Furthermore, by copying pages from other documents you sometimes even lose some important data. E.g. the existing structure tree data get lost.
Nonetheless, with your example file you have found a deficiency in the iText routines checking for PDF/A compliance.
When closing the document, one of these test routines visits all the page content streams, and this test routine stumbles over a seldom structure copied from your example: The contents of the page are spread over multiple streams and in one case the cut between streams occurred inside a marked content dictionary.
Object 120:
...
q
435.94 185.18 90.984 14.64 re
W* n
/Span <</Lang
Object 121:
(en-US)/MCID 43 >>BDC
EMC
Q
...
This is something the test routine cannot handle: PdfAChecker.CheckPage
iterates over all content streams of the page it checks and calls PdfA1Checker.CheckContentStream
for each stream.
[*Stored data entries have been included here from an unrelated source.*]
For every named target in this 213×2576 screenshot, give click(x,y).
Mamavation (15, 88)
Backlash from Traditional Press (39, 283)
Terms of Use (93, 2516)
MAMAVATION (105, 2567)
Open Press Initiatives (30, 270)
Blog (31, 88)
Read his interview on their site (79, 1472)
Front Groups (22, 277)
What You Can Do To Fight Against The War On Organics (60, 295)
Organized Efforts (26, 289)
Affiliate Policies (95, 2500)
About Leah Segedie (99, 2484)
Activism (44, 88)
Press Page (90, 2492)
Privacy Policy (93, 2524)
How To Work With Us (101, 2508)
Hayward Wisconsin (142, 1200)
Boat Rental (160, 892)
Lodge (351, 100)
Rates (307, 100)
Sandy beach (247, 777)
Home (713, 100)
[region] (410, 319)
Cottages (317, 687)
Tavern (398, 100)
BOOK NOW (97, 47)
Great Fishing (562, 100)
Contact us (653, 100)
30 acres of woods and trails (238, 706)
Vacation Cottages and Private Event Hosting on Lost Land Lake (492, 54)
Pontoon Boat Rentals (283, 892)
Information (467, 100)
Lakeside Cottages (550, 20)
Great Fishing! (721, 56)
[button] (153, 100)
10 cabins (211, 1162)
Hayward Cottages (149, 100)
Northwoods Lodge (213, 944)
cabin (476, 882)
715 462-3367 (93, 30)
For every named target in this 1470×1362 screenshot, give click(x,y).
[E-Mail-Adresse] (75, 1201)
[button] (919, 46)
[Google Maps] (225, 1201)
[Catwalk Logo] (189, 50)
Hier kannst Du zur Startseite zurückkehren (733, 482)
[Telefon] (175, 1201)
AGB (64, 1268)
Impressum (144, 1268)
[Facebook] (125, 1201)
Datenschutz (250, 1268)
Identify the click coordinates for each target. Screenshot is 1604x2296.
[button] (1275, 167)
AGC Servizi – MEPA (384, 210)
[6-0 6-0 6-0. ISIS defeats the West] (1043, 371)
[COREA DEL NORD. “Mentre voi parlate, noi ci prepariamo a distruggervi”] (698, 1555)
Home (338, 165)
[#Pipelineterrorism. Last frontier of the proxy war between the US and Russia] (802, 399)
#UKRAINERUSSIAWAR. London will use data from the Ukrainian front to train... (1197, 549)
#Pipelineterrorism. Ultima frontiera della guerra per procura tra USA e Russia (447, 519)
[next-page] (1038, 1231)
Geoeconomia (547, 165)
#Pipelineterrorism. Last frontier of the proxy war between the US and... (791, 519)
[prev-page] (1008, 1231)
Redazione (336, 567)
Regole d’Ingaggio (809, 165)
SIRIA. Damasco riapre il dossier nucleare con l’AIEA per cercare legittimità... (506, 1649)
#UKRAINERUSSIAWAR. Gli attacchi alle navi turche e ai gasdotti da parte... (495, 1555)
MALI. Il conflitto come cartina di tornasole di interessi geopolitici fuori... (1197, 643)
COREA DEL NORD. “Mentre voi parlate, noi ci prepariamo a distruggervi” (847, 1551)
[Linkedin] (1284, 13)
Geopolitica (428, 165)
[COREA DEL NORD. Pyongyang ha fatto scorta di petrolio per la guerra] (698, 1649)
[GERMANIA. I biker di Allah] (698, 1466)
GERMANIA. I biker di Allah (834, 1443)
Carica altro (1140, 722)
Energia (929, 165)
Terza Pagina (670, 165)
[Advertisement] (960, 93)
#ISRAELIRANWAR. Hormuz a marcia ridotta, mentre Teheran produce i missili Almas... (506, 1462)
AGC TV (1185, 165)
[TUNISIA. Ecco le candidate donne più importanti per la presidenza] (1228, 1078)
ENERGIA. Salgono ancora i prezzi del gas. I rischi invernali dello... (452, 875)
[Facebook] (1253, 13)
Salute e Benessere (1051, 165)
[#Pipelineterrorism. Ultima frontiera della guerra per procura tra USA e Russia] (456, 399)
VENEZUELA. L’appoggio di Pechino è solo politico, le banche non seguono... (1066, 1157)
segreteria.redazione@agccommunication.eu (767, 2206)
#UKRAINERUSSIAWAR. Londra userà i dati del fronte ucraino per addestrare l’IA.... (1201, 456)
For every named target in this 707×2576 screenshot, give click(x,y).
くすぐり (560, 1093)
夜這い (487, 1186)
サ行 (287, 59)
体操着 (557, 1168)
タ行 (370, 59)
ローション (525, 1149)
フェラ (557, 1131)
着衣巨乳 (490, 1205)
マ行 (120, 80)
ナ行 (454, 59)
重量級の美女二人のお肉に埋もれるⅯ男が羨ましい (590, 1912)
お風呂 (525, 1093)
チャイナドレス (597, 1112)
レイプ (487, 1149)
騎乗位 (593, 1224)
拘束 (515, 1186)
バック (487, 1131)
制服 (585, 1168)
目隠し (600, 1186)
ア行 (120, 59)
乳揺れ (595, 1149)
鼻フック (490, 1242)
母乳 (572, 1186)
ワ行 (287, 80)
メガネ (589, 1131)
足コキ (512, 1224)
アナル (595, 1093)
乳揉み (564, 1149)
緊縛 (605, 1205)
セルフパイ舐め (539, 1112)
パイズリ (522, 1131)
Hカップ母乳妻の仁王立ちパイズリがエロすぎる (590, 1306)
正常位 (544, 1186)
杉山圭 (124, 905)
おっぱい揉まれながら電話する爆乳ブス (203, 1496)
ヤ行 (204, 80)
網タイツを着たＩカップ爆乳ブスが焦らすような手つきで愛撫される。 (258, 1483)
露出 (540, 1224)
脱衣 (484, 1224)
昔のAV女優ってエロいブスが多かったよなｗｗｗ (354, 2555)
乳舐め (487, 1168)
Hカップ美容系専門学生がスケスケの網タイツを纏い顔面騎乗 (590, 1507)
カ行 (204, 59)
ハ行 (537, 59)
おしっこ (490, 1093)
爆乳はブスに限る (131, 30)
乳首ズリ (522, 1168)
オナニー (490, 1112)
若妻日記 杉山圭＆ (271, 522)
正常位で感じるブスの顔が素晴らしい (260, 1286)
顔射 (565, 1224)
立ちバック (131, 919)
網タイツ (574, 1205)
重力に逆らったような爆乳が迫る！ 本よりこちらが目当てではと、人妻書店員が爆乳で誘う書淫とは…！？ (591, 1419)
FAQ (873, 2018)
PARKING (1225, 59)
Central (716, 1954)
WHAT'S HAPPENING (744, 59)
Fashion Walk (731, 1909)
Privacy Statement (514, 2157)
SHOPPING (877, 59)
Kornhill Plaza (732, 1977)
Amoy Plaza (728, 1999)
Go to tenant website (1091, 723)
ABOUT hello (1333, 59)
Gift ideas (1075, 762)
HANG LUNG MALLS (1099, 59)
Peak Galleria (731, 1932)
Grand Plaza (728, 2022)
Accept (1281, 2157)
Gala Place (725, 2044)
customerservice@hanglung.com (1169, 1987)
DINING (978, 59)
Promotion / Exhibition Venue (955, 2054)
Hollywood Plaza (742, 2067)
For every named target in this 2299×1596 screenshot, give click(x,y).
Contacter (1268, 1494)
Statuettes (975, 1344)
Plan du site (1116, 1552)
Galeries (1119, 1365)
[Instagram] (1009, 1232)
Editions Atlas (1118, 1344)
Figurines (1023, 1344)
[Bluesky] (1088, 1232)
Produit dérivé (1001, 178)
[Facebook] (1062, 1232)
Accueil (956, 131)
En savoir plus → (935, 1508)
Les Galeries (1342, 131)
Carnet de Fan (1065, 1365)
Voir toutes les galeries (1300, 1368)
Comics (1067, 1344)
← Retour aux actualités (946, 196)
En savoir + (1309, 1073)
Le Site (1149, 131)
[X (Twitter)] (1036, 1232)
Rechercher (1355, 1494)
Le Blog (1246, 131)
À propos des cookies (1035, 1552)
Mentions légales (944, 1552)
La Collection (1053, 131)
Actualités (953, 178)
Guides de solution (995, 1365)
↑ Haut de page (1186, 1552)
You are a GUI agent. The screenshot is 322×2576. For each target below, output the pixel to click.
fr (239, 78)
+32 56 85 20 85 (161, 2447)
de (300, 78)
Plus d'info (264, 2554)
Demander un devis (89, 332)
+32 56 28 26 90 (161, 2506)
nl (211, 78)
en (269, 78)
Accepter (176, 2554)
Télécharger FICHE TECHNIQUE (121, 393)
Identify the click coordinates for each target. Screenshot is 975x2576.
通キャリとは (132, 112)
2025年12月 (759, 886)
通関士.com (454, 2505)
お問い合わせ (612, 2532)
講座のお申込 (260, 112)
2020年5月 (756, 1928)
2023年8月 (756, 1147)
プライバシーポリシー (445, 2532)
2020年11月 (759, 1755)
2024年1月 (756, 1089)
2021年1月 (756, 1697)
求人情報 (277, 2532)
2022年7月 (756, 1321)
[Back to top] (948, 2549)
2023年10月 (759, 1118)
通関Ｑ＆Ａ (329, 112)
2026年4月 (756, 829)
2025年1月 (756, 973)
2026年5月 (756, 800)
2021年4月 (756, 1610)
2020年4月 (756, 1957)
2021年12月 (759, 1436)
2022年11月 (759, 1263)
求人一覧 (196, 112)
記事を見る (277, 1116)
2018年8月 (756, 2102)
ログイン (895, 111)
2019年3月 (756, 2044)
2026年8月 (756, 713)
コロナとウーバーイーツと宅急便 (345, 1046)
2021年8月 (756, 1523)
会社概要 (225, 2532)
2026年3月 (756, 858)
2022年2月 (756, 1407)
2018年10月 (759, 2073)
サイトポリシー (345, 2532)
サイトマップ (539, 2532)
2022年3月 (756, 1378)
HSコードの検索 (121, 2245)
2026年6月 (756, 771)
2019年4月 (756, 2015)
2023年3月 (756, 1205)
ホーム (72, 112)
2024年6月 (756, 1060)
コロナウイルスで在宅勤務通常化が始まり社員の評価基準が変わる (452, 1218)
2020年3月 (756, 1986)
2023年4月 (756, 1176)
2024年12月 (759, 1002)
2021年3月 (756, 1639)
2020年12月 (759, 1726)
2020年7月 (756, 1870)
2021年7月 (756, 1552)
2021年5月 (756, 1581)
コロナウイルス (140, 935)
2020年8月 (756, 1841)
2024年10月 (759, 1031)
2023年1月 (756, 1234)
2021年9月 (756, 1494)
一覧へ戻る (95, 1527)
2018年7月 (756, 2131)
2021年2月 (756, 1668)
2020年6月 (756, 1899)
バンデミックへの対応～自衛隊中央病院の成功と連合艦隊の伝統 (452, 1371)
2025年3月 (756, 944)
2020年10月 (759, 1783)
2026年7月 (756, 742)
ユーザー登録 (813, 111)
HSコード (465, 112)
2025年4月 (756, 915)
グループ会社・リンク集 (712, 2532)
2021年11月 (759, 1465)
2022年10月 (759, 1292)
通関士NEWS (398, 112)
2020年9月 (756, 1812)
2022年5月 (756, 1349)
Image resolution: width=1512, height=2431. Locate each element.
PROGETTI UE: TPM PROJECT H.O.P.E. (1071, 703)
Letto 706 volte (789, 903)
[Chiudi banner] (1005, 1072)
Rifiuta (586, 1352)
In that method the current content stream is parsed and each object in it is checked. Unfortunately the parser expects dictionaries to be complete. Thus, it stumbles over the dictionary starting piece <</Lang
at the end of object 120 and throws
iText.Kernel.Exceptions.PdfException: Unexpected end of file.
at iText.Kernel.Pdf.Canvas.Parser.Util.PdfCanvasParser.ReadDictionary()
at iText.Kernel.Pdf.Canvas.Parser.Util.PdfCanvasParser.Parse(IList`1 ls)
at iText.Pdfa.Checker.PdfA1Checker.CheckContentStream(PdfStream contentStream)
at iText.Pdfa.Checker.PdfAChecker.CheckPage(PdfPage page)
as you have observed.
Most likely this usually is no problem as content streams generated by iText itself don't get split like that.
To prevent running into that specific issue, you can preprocess the document you want to import pages from by concatenating all content streams into a single one, e.g. by retrieving the concatenated contents using PdfPage.GetContentBytes()
, removing all content streams, creating a new content stream, and adding the concatenated contents to that new stream.